Тут же лежит янтарное ожерелье, подаренное на шестнадцатый день рождения одноклассником, влюбленным в меня так, как никто и никогда больше не любил. До сих пор помню о нем и жалею, что в юношеской застенчивости так он меня ни разу и не поцеловал. Может, потому и помню его всю жизнь?  Еще одно памятное ожерелье из разноцветных индийских самоцветов подарил накануне свадьбы мне муж. Две броши тоже занимают почетное место, потому что связаны с моим писательством. Одну мне привезли из Венеции. Это точная копия карнавальной маски из венецианского музея. Смотрю на нее и словно сама пробираюсь вдоль канала к площади Сан-Марко на свидание к Казанове. Другая прибыла из Мексики: индейская перламутровая Луна, мерцающая таким же таинственным светом, как ее небесная сестра, посылает мне свой поцелуй.
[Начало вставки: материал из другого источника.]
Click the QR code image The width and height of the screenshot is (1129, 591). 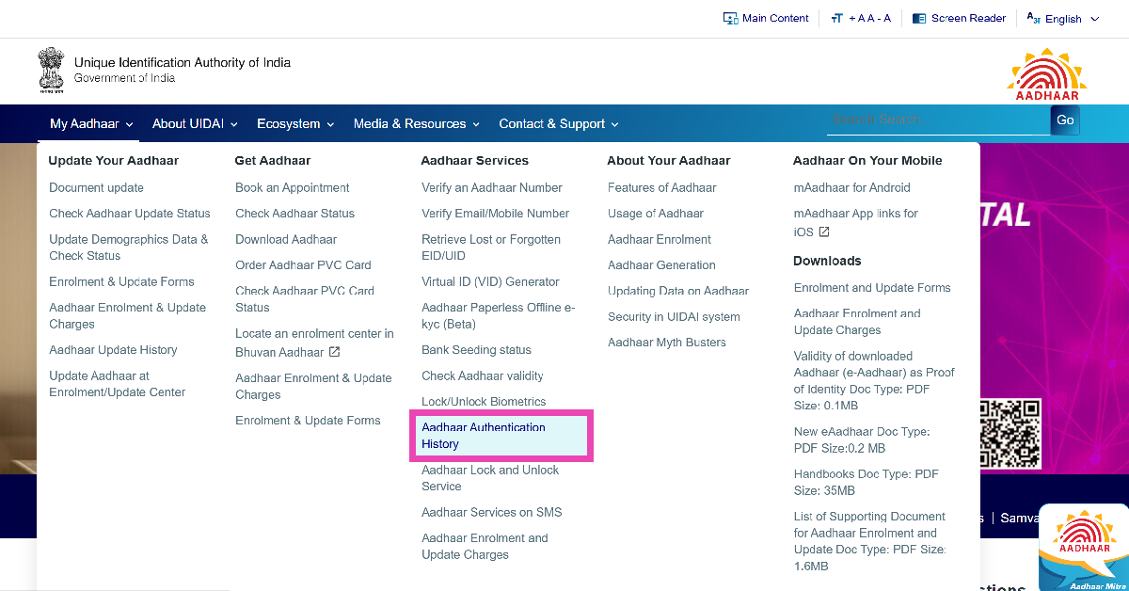pos(1010,433)
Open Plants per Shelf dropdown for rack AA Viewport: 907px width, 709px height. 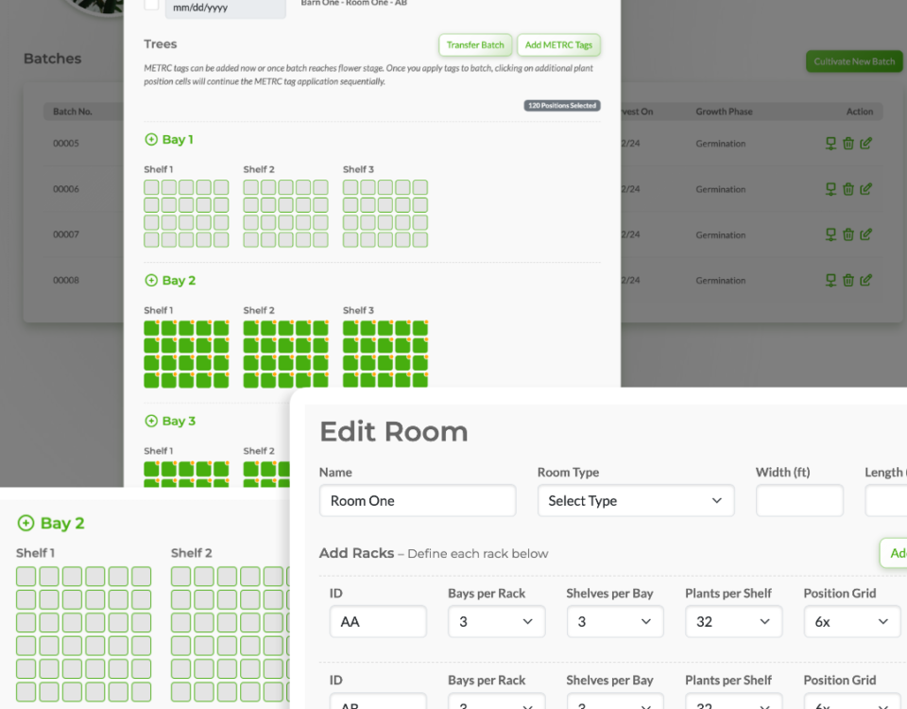point(733,622)
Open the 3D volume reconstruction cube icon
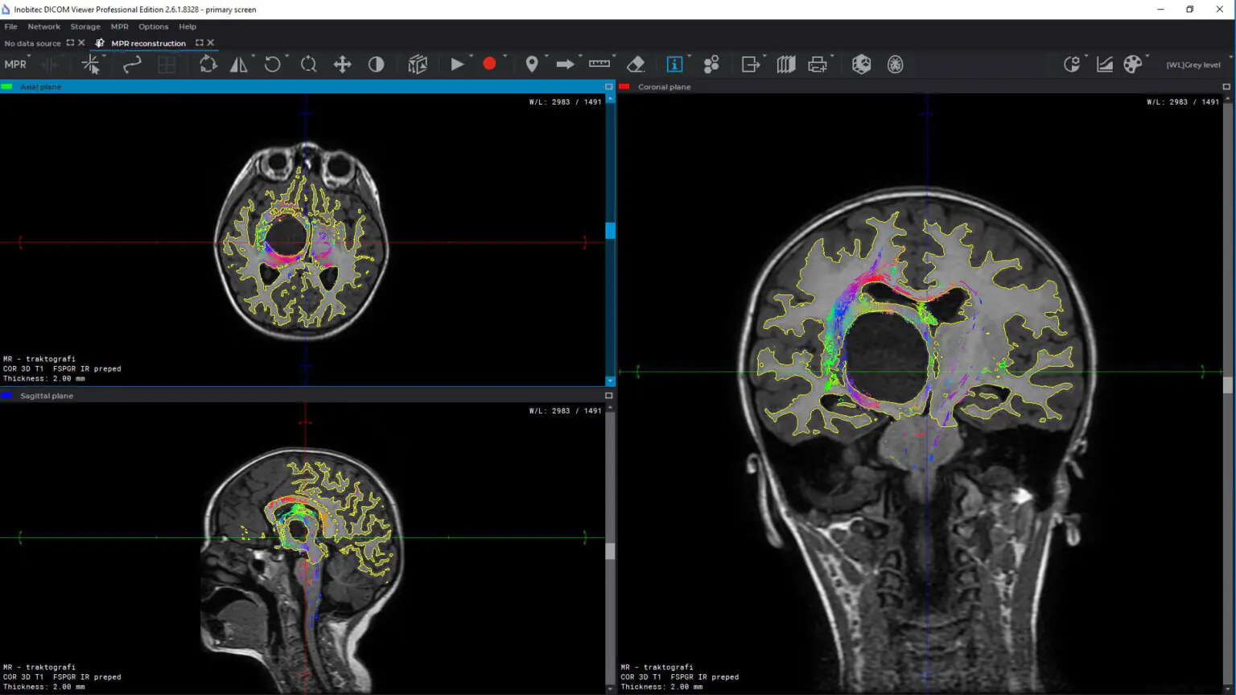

Остальные безделушки на комоде – подарки моих друзей, считающих своим долгом таким образом отмечать окончание каждого романа. Стоит тут слон из папье-маше, обтянутый черной глянцевой кожей, прибывший прямиком из Индии, и медный Будда в позе лотоса из Катманду, память о «Шакти». А рядом – сине-зеленое павлинье перо и четки из гематита и горного хрусталя, точь-в-точь как описаны в «Тени ведьмы». Подруга моя долго подбирала подходящие бусы на выставках «Мир камня», чтобы изготовить магические четки Гарсия. В зеркало глядится палевая пустынная кошка Баст, вырезанная из легкой тропической древесины, но когда я смахиваю с ее треугольной ушастой мордочки пыль, называю по привычке Шебой. Зеркало перед ней особенное, оно оправлено в металл с изображением летящего Феникса с огненным яшмовым камнем в клюве, а напротив него, образуя круг из тел, – парящий дракон с нефритовым яйцом в лапах. Ручкой зеркала служит резная кость, изображающая Древо жизни. Словом, создано это зеркало будто специально для меня, но вечером обязательно поворачиваю его зеркальной поверхностью к стенке – на всякий случай, чтобы не оказаться ненароком по ту сторону стекла. А вот и хрустальное пресс-папье, большое прозрачное яблоко с листиком на черешке. Обтирать я его не буду, лучше помыть с мылом, тогда оно засверкает как новенькое, словно только что сорвали его в саду Гесперид.
Так что ж, не нашла я, что можно спрятать в коробку на антресоли?   Грех прятать подарки друзей, да и нравится мне смотреть на кусочки своей воплощенной фантазии.
Вот и закончила уборку. Не так уж и сложно было. Пусть все стоит на своих местах. Все, что связывает прошлое с настоящим. А может, - и с будущим. Буду рассказывать про каждую безделушку внукам, тогда в их глазах и мои памятные вещицы станут такими же древними, как для меня – прабабушкины подсвечники. И такими же ценными.